Age is one of the key factors affecting rates. Initially prices start coming down with age and mature motorists between the age of 50 and 65 get the best rates in their lives. But auto insurance start going up the older you get after 65, although slowly at first. Motorists notice premiums going up after age 70. The real price difference starts showing after age 80, at which time premiums can be about 40% more expensive on average than their best.
Automobile insurance is more expensive for seniors because they are likely to cause more accidents. Their bodily functions start diminishing that reduce effectiveness as a driver. That is why they enter into high-risk drivers category once again in their lives. But their accidents are usually different from the ones younger drivers cause. They are likely to have fender benders rather than high speed collisions, which are common with teen drivers. On the other hand, they are more likely to get seriously injured themselves even with a minor crash.
Many people may think that it would be unfair to see their vehicle insurance premiums go up even after years of clean records with no accidents and traffic tickets. However, companies try to predict the future while looking at the past as well. Statistically, there is a high chance of increased accidents at certain age groups and they have to take that into account even though you personally are managing pretty well and driving less and less every year.
Table: Auto Insurance Costs at Older Age Groups
Age | Liability Only 50/100/50 | Full Coverage 100/300/100 |
55 | $600 | $1,520 |
60 | $600 | $1,520 |
65 | $640 | $1,570 |
70 | $690 | $1,680 |
75 | $730 | $1,850 |
85 | $960 | $2,170 |
As you can see on the table, auto insurance rates are gradually moving up from their lowest levels between age 50 – 65. The increase is only slightly at between age 65 – 75 and starts speeding up. By the time drivers reach age 85, they have to pay on average 60% more expensive premiums for Liability only and 43% for full coverage in comparison with the best rates they received when they are mature adults (between 55 – 65).
These are average figures and changes a lot from one company to the other and depending on the state lived in. Car insurance companies like Allstate, Liberty Mutual and the Hartford (with AARP membership) are known to offer cheaper quotes for senior motorists. They can also get good rates with AAA membership. It always pays to shop around to find the best deals, especially when you think you are paying too much for auto insurance.
Luckily, there are more discount opportunities at senior ages and here are some of them.
Defensive Driving Courses: Most states require vehicle insurers to offer discounts for motorists over 50, who completed one of the approved driving courses, like the ones offered by the AAA and The National Safety Council (NSC). Depending on the state and company, savings can be around 10%.

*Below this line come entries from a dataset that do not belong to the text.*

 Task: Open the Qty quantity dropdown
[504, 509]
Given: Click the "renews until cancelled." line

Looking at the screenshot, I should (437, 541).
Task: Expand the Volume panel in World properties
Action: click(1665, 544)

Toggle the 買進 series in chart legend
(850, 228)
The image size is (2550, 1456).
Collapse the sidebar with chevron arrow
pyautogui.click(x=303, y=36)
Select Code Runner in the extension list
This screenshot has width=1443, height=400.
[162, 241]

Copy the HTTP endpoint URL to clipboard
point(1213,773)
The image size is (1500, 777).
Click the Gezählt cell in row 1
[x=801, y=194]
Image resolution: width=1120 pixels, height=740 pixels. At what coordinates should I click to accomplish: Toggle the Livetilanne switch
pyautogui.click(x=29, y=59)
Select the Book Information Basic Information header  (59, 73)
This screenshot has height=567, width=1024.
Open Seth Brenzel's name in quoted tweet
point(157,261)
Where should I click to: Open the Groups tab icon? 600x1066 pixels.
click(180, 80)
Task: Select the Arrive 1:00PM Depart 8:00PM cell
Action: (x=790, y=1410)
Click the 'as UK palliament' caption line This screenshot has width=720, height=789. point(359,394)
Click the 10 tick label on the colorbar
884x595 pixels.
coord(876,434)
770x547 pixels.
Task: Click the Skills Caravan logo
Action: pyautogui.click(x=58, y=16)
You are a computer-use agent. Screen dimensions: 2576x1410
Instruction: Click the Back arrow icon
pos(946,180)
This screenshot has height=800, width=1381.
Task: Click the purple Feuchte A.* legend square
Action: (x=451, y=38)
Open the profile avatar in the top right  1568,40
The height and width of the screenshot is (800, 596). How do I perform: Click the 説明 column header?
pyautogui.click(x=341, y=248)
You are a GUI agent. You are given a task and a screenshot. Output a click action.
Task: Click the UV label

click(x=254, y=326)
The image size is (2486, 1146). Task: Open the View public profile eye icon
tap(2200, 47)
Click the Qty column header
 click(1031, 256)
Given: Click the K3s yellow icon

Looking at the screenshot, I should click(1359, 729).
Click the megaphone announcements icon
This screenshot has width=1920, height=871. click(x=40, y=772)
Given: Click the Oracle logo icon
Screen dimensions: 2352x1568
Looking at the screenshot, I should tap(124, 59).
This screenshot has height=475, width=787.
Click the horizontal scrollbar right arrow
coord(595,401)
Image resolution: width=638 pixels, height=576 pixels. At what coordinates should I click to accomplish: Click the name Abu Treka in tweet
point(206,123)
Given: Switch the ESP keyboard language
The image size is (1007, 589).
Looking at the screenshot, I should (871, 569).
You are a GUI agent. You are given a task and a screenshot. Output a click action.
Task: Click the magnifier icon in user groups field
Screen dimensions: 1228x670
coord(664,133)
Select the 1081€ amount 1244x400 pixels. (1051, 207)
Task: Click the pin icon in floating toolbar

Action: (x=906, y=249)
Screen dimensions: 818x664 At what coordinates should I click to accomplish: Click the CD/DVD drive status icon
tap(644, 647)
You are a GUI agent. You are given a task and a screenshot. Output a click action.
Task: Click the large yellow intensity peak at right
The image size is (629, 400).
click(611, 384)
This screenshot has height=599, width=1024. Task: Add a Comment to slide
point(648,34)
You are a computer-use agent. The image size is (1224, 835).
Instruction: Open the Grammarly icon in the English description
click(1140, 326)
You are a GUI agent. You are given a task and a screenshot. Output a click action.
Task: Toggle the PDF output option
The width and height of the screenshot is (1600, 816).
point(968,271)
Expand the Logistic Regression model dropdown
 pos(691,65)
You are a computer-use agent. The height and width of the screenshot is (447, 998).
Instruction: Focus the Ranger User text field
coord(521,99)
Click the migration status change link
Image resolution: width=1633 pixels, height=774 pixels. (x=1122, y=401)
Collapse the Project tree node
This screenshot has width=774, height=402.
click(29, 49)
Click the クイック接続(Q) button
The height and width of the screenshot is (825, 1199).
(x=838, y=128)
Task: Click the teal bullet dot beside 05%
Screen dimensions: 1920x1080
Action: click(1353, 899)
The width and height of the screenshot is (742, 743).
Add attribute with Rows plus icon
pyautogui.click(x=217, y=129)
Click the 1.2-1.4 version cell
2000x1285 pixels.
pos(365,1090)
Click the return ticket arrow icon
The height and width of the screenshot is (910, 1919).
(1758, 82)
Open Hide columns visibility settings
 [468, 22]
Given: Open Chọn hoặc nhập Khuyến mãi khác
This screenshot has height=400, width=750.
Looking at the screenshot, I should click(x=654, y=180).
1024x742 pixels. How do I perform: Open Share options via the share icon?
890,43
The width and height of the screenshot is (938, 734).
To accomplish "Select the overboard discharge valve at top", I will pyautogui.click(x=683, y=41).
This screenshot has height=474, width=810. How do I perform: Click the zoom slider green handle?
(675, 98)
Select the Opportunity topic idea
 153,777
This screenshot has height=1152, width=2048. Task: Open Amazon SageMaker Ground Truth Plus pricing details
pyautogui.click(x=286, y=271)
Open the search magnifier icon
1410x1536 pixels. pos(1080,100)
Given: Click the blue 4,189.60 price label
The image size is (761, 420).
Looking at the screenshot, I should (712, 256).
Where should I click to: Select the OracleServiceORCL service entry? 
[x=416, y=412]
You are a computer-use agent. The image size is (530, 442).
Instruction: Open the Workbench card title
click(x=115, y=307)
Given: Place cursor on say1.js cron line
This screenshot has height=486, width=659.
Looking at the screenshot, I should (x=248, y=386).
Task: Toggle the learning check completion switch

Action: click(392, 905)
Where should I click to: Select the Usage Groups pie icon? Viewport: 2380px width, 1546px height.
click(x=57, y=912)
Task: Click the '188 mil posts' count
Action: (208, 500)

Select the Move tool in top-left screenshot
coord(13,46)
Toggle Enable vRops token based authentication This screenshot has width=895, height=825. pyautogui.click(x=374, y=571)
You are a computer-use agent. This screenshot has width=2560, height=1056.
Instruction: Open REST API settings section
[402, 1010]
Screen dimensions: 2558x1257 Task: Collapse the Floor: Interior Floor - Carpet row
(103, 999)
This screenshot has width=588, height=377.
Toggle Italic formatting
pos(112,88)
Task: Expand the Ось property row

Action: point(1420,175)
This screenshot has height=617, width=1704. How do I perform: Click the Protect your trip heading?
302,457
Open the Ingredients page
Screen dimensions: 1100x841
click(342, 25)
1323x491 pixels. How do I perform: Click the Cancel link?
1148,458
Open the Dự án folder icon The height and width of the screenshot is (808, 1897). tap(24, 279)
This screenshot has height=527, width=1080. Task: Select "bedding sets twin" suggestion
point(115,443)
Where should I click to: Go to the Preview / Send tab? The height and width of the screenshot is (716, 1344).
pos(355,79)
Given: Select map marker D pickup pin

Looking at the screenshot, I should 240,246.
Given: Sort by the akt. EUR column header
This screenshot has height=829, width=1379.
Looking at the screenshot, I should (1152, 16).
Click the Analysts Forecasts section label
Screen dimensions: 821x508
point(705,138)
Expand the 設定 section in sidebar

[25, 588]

Usage-based Policies: There are many policies which calculate premiums based on vehicle usage. The good thing is that most older motorists are already retired and they don’t have to travel at rush hours. Also, they usually don’t travel at night and don’t go much far. So, they could benefit substantially by choosing one of these policies.
Mileage Based Discounts: When you are only driving for essential needs and not taking long road trips you are unlikely to cover many miles. Checking your yearly mileage and asking your insurer to recalculate your automobile insurance premium based on new mileage could deliver large discounts.
There are many other ways of saving money and shopping around alone can probably reduce costs a lot by allowing seniors to find the most competitive vehicle insurer for their age and circumstances. So, motorists should not accept the increased premiums as their new normal and look for ways to reduce costs. They may be higher risk but they don’t drive as much either that should help them bring down costs a bit.